Au-delà de leur dimension énergétique, ces projets s’inscrivent dans la vision de souveraineté énergétique portée par les hautes orientations royales. À cette occasion, Aziz Akhannouch a souligné que ce chantier constitue un « tournant décisif » pour le pays, fondé sur la valorisation de ressources naturelles abondantes, notamment le solaire et l’éolien, et sur le développement de compétences nationales capables d’accompagner cette transformation industrielle.

Le gouvernement met en avant une méthodologie de sélection qualifiée de scientifique et transparente. Celle-ci vise à garantir que les projets retenus présentent un caractère structurant, tant en termes de capacité de production que d’intégration industrielle, et qu’ils contribuent réellement aux objectifs de rentabilité énergétique et de création de valeur. Des mécanismes de suivi sont également prévus afin de s’assurer que le foncier public réservé soit exploité de manière optimale et conforme aux engagements contractuels.

Cette avancée s’inscrit dans le cadre de « l’Offre Maroc », un dispositif destiné à positionner le Royaume comme une destination de référence pour les investissements dans les énergies propres. En proposant un cadre incitatif et sécurisé, les autorités cherchent à attirer les leaders mondiaux du secteur et à bâtir des partenariats équilibrés, capables de faire du Maroc un exportateur majeur d’énergie décarbonée, en particulier vers le marché européen.

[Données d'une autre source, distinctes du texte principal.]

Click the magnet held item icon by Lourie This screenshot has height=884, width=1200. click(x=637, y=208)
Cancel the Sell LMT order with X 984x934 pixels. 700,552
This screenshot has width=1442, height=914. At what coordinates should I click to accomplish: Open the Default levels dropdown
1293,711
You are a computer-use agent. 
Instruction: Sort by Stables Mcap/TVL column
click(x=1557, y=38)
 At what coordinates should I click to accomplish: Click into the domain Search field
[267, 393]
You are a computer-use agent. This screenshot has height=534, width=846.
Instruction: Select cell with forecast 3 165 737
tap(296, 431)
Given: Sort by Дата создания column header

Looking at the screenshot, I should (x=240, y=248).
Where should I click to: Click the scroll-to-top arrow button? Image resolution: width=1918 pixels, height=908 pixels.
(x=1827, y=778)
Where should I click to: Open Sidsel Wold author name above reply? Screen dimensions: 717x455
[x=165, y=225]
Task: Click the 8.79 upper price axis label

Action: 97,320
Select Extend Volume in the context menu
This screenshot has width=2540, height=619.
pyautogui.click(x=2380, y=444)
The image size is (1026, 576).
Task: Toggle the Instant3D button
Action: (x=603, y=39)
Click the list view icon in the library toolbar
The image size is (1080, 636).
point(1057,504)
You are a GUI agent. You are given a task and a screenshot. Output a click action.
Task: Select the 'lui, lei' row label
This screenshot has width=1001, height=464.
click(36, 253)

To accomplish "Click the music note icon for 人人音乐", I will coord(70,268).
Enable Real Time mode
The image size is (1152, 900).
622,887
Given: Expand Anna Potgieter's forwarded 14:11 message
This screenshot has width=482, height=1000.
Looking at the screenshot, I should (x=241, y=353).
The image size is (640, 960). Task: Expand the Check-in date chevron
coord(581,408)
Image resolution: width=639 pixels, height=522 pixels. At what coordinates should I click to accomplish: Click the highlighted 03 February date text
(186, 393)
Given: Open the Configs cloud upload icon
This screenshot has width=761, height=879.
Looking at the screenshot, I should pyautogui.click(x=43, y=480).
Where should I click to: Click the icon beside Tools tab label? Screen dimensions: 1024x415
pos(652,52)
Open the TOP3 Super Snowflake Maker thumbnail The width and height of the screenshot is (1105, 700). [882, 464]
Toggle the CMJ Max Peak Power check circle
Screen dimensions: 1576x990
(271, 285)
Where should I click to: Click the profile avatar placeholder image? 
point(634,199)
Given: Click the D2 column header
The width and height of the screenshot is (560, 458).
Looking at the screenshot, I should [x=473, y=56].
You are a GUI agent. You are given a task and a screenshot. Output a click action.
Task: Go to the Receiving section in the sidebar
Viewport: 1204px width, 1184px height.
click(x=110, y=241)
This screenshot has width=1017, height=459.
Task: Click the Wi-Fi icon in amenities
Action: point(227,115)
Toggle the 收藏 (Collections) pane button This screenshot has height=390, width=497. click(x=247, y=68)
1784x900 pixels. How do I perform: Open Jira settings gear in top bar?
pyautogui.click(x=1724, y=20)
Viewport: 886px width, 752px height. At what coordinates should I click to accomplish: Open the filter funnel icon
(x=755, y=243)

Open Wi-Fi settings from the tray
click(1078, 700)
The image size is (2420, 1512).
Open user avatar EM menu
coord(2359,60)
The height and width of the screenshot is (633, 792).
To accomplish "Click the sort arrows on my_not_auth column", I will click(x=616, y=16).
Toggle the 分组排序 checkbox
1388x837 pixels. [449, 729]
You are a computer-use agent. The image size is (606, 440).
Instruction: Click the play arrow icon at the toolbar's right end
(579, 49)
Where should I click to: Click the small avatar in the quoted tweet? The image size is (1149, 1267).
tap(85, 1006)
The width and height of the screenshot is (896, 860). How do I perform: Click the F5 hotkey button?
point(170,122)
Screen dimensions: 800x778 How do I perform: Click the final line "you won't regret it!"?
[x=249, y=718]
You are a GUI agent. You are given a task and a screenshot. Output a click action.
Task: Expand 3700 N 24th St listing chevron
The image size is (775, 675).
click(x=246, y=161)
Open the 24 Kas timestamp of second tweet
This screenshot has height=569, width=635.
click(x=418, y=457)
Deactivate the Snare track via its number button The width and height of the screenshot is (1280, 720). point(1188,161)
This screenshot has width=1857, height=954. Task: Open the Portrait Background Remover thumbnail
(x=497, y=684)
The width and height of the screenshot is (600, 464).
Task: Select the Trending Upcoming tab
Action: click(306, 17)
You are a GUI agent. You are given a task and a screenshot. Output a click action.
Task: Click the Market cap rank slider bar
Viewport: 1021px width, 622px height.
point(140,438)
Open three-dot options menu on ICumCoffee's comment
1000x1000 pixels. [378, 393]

Avec la signature de ces contrats préliminaires, le Maroc passe d’une phase de planification stratégique à une phase opérationnelle. Pour les investisseurs, le Royaume apparaît comme un hub énergétique stable et compétitif. Pour le pays, ces projets représentent un levier de croissance industrielle durable, à la croisée de la transition énergétique, de la souveraineté économique et de la diplomatie verte.